Multiple studies have indicated a correlation between abnormal B cell function and the onset of AD, even proposing it as a therapeutic approach for treating AD.43, 52 A study using a mouse model of AD demonstrated that administering anti-IgD therapy shortly after allergen exposure significantly reduced skin inflammation, suggesting a certain correlation between IgD on B cells and the pathogenesis of AD.53 A study on four-color flow cytometry reveals significant alterations in the quantity of iNKT cells and the cytokines they produce in patients with AD.54
Our dual-sample MR study constitutes a statistically robust analysis with substantial sample size, leveraging existing large-scale GWAS cohorts encompassing over 481,299 individuals diagnosed with Alzheimer's disease (AD) alongside European populations exhibiting immunological characteristics. To ascertain causal relationships between genetic variants associated with environmental factors and outcomes, MR serves as an epidemiological research tool. Given that exogenous confounders do not influence genetic variation, measurement errors in genetic variants and their effects can be disregarded, rendering the study findings overall credible. However, our study is not without limitations. First, the applicability of this finding remains somewhat restricted as the GWAS data utilized in this study are limited to European populations. Second, to obtain more precise analytical results, we were unable to conduct additional population sub-stratification analysis on current AD cohorts due to the lack of individual patient information within the GWAS data. Last, our study employed bidirectional MR analysis. While this approach greatly aids in addressing issues of causality, the interpretation of MR results must also consider biological mechanisms; relying solely on statistical effect estimates is insufficient.55 If stronger biological evidence could be incorporated to support it, the substantive causal relationship between immune cells and AD would be more thoroughly investigated, as current investigations into immunological characteristics of AD patients are not yet sufficiently comprehensive.

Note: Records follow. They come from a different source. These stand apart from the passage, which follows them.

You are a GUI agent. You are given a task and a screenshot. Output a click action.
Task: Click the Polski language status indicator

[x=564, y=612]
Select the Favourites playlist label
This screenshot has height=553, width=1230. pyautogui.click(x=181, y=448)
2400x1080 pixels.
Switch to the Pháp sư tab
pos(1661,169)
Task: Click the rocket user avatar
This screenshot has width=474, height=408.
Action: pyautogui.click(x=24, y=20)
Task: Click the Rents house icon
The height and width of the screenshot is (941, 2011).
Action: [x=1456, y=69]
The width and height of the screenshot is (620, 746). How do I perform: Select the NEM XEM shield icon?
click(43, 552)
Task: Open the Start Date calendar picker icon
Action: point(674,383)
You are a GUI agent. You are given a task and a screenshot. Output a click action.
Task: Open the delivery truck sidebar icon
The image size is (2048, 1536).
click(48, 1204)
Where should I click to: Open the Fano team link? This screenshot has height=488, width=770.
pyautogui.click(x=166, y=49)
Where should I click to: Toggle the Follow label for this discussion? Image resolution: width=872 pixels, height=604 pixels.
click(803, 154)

Nonetheless, our work provides genetic insights into AD etiology and potential immunological therapeutic targets, guiding future translational research toward developing more effective treatments and improving patient outcomes.
5 CONCLUSION
In conclusion, we have further elucidated the interaction patterns between AD and the immune system and investigated causal relationships between several immune phenotypes and AD utilizing bidirectional MR analysis. Bidirectional MR analysis was employed in our study to mitigate reverse causality, thus enhancing the accuracy of causal inference and reducing the influence of additional confounding factors. Apart from providing valuable insights for AD treatment, this also offers compelling genetic data for the study of AD's pathological physiology and biological functionalities.
ACKNOWLEDGMENTS
The study received no funding.
CONFLICT OF INTEREST STATEMENT
There is no conflict of interest in the study.
Open Research
DATA AVAILABILITY STATEMENT
The data that support the findings of this study are available on request from the corresponding author. The data are not publicly available due to privacy or ethical restrictions.